I’ve had these dreams. You take me to
blue rivers, sparkling with shafts of gold.
And I want to swim in there with you, nudged
and revealed in dolphin play, as natural
visionary, mermaid’s purgation and rapture.
Memories are paperweights. Monstrance
of glittering liquid tamping down despair,
my daily research through aridity towards
turned showers of intuition; wet approach to air.

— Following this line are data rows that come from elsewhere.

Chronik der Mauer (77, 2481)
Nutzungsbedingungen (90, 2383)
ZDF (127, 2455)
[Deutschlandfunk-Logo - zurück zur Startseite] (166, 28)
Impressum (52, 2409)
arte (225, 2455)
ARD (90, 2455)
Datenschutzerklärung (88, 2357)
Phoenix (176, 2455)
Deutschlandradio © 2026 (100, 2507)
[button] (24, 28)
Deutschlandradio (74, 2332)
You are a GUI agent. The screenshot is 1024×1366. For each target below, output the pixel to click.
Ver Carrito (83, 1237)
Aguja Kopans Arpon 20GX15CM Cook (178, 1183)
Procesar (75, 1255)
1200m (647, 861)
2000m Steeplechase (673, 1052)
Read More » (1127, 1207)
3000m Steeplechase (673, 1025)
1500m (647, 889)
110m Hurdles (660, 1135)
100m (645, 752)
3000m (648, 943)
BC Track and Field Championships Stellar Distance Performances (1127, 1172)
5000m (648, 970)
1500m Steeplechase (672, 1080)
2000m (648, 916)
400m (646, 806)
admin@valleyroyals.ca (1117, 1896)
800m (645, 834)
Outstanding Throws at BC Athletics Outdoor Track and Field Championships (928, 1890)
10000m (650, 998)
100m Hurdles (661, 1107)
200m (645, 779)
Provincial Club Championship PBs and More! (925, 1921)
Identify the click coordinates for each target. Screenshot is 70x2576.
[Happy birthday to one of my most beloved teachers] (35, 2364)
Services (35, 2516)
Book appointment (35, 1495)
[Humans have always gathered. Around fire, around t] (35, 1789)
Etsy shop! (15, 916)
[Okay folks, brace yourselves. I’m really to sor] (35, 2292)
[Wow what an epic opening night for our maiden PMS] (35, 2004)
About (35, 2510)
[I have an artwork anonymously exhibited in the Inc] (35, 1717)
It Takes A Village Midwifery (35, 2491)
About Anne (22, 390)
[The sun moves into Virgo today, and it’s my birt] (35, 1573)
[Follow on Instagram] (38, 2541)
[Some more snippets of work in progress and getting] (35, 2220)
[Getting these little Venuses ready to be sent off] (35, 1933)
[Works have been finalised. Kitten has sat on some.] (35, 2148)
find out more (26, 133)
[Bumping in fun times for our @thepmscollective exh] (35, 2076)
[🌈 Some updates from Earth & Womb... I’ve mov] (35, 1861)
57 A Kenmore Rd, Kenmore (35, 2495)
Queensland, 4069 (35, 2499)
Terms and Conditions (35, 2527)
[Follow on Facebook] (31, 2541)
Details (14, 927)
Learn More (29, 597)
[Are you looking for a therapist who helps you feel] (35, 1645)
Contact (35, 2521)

Had Icarus had fins he would have shone
out to the sea of faith. My life is touched
by recreation of a butterfly.
sewing
I came backstitched into this life
flipping and plunging through labour
as if my greaseproof pattern said “forever
tack this line inside the sleeve of comfort,
rucking up the wasted swathes, push on”.
Gradually, threads became coherent
and my mind switched into mode. Seven,
was it, or six: I remember a teacher’s face,
the swing of morning hymns. The taste of juice.
Ten years on, discarded sewing rooms, we sat
in detention. Sticking pins into dismembered models;
reading letters, badly printed magazines. So how
did I come so seamlessly to this?
A lot of it is knowledge of plot, the way
the days slip into mental streams, the punctuations
of embroidered pleasures, pins and needles
from sleeping too long, kneeling after the fact.
The handiwork I do is often recreational;
I don’t often tackle the big ones; altarcloth,
chasuble, surplice; seasonal and grand. I’m far
more likely to be darning the odd sock,
keeping my hands at work, sitting in the round,
discussing the day or the dinner. We try
blankets and hankies, giving away secrets;
longings to nurture, supply cool linen. A trick
to engage in discourse and ritual, keeping the mind
open at the fullest of spectrums. There’s often
the odd, clumsy, sisterly, stigmatic stab.
I’m known as a weaver, though. Dreams
get caught in the web of ink, drying under my sleeve.
Slipping sideways, hoarding the swathes
of backdrop choruses in wooden drawers.